Here are a few examples illustrating the positional-risk doctrine:
- Scenario: A security guard is assigned to a specific post inside a large office building. While on duty, an unexpected, severe earthquake strikes, causing a ceiling tile to fall and injure the guard.
Explanation: The security guard's job required them to be at that particular post within the building. The earthquake was an external, unforeseen event not directly related to security work, but the injury occurred because the guard was in the specific location mandated by their employment when the event happened. The positional-risk doctrine would likely apply, making the injury compensable.
- Scenario: A delivery driver is making a scheduled stop at a customer's home. As they are walking up the driveway, a neighbor's dog, which had escaped its yard, unexpectedly runs onto the property and bites the driver.
Explanation: The delivery driver's job required them to be at that specific address and on that property to complete the delivery. The dog bite was an unpredictable event caused by a third party (the neighbor's dog), but it happened because the driver's employment placed them in that exact location at that moment. This situation would likely fall under the positional-risk doctrine for workers' compensation.
- Scenario: An office worker is at their desk, which is located near a large window on the tenth floor of a building. A sudden, powerful gust of wind dislodges a loose piece of debris from an adjacent construction site, which then crashes through the window and strikes the worker.
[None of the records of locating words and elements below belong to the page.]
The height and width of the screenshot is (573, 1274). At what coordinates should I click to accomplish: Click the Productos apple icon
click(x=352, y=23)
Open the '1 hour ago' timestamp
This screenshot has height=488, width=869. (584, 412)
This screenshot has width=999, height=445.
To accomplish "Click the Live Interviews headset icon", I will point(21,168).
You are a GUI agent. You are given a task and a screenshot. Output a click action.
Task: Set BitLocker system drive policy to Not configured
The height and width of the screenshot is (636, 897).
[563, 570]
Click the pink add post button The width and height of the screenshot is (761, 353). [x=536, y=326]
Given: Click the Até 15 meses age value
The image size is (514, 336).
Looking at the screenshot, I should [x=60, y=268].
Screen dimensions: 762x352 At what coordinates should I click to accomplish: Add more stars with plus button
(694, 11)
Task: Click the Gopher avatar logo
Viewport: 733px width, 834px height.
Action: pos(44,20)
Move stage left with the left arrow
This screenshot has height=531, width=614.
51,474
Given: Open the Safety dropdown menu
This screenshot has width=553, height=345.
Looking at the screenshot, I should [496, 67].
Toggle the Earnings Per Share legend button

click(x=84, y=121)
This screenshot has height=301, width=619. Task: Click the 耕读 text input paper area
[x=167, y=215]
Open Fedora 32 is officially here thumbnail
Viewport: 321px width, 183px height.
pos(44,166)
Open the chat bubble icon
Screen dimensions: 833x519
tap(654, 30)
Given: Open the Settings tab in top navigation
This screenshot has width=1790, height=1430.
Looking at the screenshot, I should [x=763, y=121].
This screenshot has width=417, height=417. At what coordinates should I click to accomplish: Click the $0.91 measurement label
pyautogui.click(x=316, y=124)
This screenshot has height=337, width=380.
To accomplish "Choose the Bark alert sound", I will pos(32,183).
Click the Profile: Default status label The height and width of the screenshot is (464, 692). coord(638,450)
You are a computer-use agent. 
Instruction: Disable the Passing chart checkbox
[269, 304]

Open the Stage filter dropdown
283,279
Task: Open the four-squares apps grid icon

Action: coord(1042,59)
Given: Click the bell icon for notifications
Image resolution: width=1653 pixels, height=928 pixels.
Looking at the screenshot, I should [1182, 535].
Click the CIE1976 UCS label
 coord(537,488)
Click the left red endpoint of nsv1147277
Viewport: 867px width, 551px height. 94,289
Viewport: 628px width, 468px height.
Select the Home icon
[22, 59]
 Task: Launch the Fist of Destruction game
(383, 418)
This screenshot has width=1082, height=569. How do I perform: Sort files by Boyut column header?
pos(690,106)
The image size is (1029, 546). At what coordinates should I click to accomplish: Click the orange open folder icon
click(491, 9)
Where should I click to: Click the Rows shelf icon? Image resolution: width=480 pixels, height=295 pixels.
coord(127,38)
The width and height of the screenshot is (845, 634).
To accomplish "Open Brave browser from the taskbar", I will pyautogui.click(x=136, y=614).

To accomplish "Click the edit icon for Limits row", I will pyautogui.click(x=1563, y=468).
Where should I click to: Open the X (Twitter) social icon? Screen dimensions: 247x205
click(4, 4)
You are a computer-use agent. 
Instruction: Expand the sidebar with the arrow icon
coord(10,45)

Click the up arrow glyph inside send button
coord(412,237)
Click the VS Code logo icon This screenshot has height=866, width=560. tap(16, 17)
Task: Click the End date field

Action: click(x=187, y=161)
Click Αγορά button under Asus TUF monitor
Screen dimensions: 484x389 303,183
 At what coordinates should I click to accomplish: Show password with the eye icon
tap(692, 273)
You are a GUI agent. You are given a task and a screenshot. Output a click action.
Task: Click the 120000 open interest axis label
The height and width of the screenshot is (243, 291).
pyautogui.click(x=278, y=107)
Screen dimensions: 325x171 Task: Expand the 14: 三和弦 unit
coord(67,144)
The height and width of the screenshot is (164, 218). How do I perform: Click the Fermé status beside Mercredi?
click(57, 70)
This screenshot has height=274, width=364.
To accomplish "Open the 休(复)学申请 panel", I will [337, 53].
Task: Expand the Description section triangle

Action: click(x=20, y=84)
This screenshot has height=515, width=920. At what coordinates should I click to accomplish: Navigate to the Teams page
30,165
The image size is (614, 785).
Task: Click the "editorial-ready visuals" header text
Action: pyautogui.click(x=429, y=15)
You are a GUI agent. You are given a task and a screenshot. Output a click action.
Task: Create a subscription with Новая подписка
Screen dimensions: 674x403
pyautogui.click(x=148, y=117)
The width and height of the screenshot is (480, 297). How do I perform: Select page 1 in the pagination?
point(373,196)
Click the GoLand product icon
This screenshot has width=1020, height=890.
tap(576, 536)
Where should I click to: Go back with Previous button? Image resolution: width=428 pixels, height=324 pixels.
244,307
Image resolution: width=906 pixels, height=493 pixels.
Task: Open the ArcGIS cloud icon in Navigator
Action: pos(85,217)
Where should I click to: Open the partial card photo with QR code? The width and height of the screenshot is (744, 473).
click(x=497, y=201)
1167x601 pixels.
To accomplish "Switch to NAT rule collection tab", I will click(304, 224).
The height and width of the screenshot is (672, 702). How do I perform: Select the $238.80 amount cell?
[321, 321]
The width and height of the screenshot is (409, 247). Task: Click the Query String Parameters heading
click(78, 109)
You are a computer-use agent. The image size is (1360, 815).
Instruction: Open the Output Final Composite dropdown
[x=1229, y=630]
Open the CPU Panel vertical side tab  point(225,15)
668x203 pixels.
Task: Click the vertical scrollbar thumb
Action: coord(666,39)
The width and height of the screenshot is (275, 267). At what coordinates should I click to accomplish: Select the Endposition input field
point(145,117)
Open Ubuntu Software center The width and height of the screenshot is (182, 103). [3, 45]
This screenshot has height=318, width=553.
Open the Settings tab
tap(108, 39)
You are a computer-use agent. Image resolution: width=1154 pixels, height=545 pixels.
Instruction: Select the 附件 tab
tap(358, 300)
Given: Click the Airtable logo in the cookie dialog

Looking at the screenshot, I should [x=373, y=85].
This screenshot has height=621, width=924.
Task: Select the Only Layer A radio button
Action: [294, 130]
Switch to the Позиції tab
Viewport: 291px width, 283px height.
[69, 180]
Explanation: The office worker's employment required them to be at their designated workstation. The injury was caused by an external, random event (debris from a construction site propelled by wind) that was not a direct hazard of office work. However, because the worker's job required them to be in that specific spot next to the window, they were exposed to and injured by the unforeseen incident. The positional-risk doctrine would likely apply here.
Simple Definition
The positional-risk doctrine is a legal principle used in workers' compensation cases. It states that an injury "arises out of employment" if the worker's job required them to be at the specific location where the injury occurred at the time it happened. This doctrine helps determine if an injury is compensable, even if the cause of the injury was not directly work-related.